前回に引き続き、“ミスターラグビー”平尾誠二さんの言葉を噛み締めたいと思います。今回紹介するのは、神戸製鋼(現コベルコ神戸スティーラーズ)の日本選手権連覇が7で途切れた9カ月後に行ったものです。
1995年度のシーズン、新日鐵釜石を超えるV8に挑戦した神戸製鋼でしたが、準々決勝でサントリー(現東京サントリーサンゴリアス)と20対20で引き分け、トライ数の差で準決勝には進めませんでした。95年1月に起きた阪神・淡路大震災の影響もあったでしょうが、平尾さんはそれについては言及せず、“敗因”は「チーム内にある」と言い切りました。
「“楽して勝とう”ということですよ。ゲームに慣れてくると、誰しもリスクを負いたくないし、早い時間で勝負を決めたいと思うようになる。それが知らず知らず身についてしまったんでしょうね。神戸のいいところは少々のリスクをかえりみず、どんどん攻めるところにあったのですが、そうした本来の目的を忘れ、より効率よく仕事をしよう、無駄を省こうという考えが強くなってきていた。それが“楽して勝とう”という意識につながったと思うんです」
そして、「目的と手段の違い」について持論を展開しました。
「部屋の掃除に例えるならば、最初は住みやすくするためにゴミを拾い集めていった。ところがゴミを拾っているうちに、それ自体が目的と化し、もう十分きれいになっているんだけど、たったひとつのゴミが気になって仕方がない。ホンマ、習性というのは恐ろしいもんですわ。
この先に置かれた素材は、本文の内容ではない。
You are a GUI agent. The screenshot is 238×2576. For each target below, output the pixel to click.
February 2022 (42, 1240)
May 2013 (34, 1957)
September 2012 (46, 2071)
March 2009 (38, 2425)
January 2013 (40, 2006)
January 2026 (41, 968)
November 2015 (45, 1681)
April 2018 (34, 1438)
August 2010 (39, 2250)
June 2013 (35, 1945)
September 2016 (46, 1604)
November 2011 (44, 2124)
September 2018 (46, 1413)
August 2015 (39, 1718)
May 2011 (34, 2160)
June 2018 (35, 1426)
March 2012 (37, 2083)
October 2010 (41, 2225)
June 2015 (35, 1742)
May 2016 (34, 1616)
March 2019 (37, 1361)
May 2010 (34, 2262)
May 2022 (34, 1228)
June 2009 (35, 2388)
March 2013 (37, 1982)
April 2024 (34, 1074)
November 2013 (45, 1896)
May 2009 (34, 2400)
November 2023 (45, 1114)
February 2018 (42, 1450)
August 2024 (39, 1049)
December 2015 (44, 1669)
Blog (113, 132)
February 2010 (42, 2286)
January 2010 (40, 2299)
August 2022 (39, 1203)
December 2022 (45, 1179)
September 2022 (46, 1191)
無駄を省くということは、ただ勝つために必要だと思ってやってきただけのことで、最終的な目標ではなかったんです。僕も勉強になりましたよ。無駄を省くというのは確かに大切なことだけど、そればかりやり過ぎるとあかんということをね。それは身をもって感じました」
これを平尾さんは“大企業病”と表現し、こう続けました。
「ある程度チームが整備されてくると、無駄もなくなり、コストまでかけて“新製品”をつくろうとする意欲が薄れてくる。それが“楽して勝とう”という意識につながってしまったんです」
今から26年前のインタビューですが、少しも古びた感じがしないのは、平尾さんが絶えず先を見ていたからでしょう。
この頃、平尾さんは「イメージをマネージできることがラグビーの最大の醍醐味」とよく話していました。私が「失敗するとダメージになりますよ」と混ぜっ返すと、「まあ、それも成長への過程ですよ」と笑っていました。
「ラグビーというスポーツは無限に走れる。他のスポーツだったら、3歩までだとか、当たってはいけないとか、いろいろな制約があります。ところがラグビーというスポーツはボールを持ってどこまでも走れるし、当たるもよし、かわすのもよし、時には蹴ってもいい。要するに絶えず自分が判断を下して次のプレーへとつなげていく。そこに面白さがあるんです。こんな愉しいスポーツは他にない」
にもかかわらず、そうしたラグビーの良さが、この国では伝えきれていない、と平尾さんは言うのです。
「日本のスポーツは、体育会系的な体質とでもいうのでしょうか。“そんな自由な練習で勝てるのか”とか、“負けたら世話になった人に申し訳ない”とか、そんなことを言う指導者がものすごく多いんです。勝利の喜びとか克己心とか、それはスポーツが持っている本来の魅力とは違うんじゃないか。そこはずっと以前から疑問に思っていました」
いきおい話は企業の在り方にまで及びました。
「昔の企業は体育会系の学生を就職に際し、とても重用しました。その理由は上の人間の言うことなら何でも聞く、言われたことに対しては脇目もふらず100%頑張るといったものでした。でも、もうそんな人間は通用しない。企業が欲しがっているのは自らの発想で新しいものをクリエイトしていく自由な人間です。だから、僕は若い選手に“イマジネーションを大切にしろ”とよく言います。これが抑圧されてしまうと、いいプレーもいい仕事もできない。素晴らしいイマジネーションを持った人間が結合していくことで、どんどん新しいものが生み出されていくのではないかと僕は思うんです」
今読み返すと、“失われた30年”の原因を解説してもらったような気にもなります。平尾さんはラグビー界のみならず、この国にとって必要な人だったことに改めて気付かされます。